Within this document, we have taken the opportunity to address some of the frequently asked questions we are receiving from professional advisers on the MiFID II. We note that there is still some ambiguity surrounding the interpretation of the new regulations and we therefore expect further guidance to be provided on a number of subjects in the coming months.

If you have any questions on the information contained within this document, or any other aspect of how Brooks Macdonald is approaching MiFID II, please contact your Brooks Macdonald representative.

What is MiFID II?

MiFID II (the updated Markets in Financial Instruments Directive) is European Union legislation that will apply to firms that provide services linked to financial instruments. It builds on MiFID, which was implemented in November 2007 to improve investor protection and transparency within the financial services industry. MiFID II comes into effect on the 3 January 2018 and its implementation presents one of the biggest regulatory challenges the UK wealth management industry has faced in recent years.

Does MiFID II apply to me?

Simply, yes. In the UK, the FCA is required to apply ‘at least analogous’ rules to exempt firms under MiFID II, as it did for MiFID.

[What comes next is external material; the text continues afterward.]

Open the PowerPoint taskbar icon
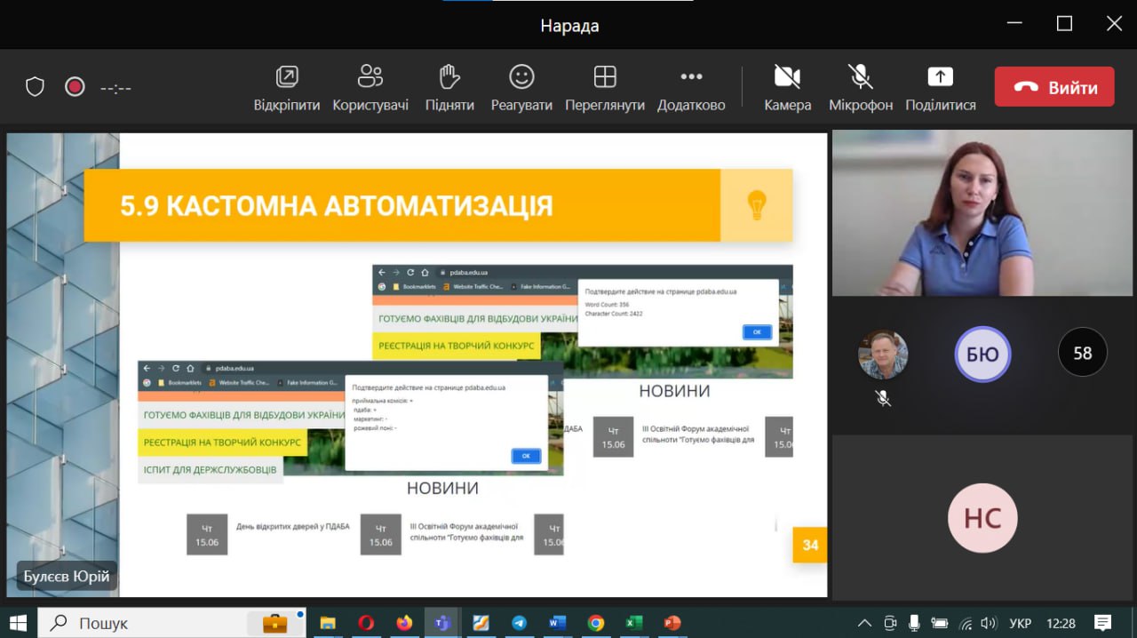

The requirements of MiFID II are relevant to anyone giving investment advice, not just MiFID “Investment Firms”. One of its key objectives is to increase investor protection, so even if some of its elements do not directly impact advisers they will likely impact their clients.

What areas are impacted?

Broadly speaking, MiFID II impacts all parts of the financial advice and wealth management industry. For advisers, the key changes will relate to transaction reporting, client reporting and product governance.

What are the impacts on client reporting?

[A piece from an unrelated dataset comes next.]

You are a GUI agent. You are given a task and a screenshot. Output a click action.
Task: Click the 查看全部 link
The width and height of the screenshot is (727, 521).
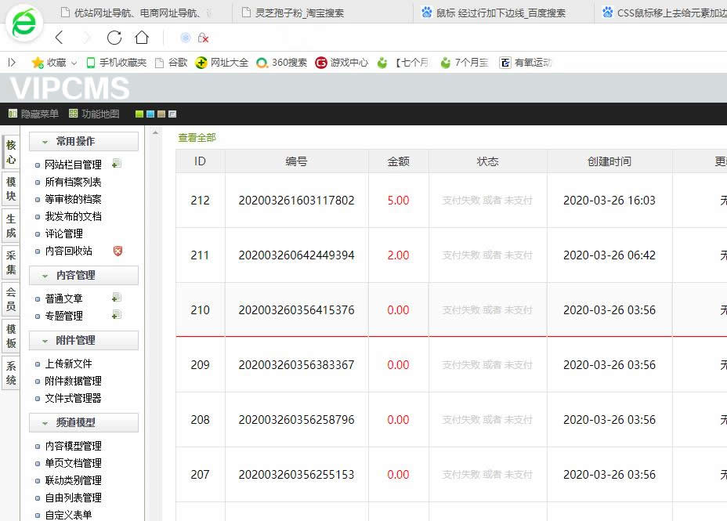point(197,138)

The changes mainly surround the frequency and transparency of disclosure to clients.

How will periodic client reporting be affected?

MiFID II requires valuation statements to be provided to clients at a minimum of quarterly intervals. This requirement impacts all portfolios and wrapper types.

Although we already provide quarterly reporting for our Bespoke Portfolio Service, the reporting frequency of our Managed Portfolio Service will increase to quarterly from bi-annual. We currently provide quarterly valuation reports in paper form, but we will start providing valuations electronically later in 2018. Electronic valuations will be distributed via email and clients will be able to access them through our secure online client portal.

What are my new responsibilities surrounding “depreciation reporting”?

MiFID II will require firms to notify clients when the overall value of their portfolio depreciates by 10%, and multiples of 10% thereafter, during a reporting period. Although this seems straightforward, a number of intricacies will complicate this process and professional advisers must ensure that these are addressed by the 3 January deadline. For further information, we have identified a number of issues firms could encounter during the provision of depreciation reporting, including that the regulations suggest firms should notify clients by the end of that business day.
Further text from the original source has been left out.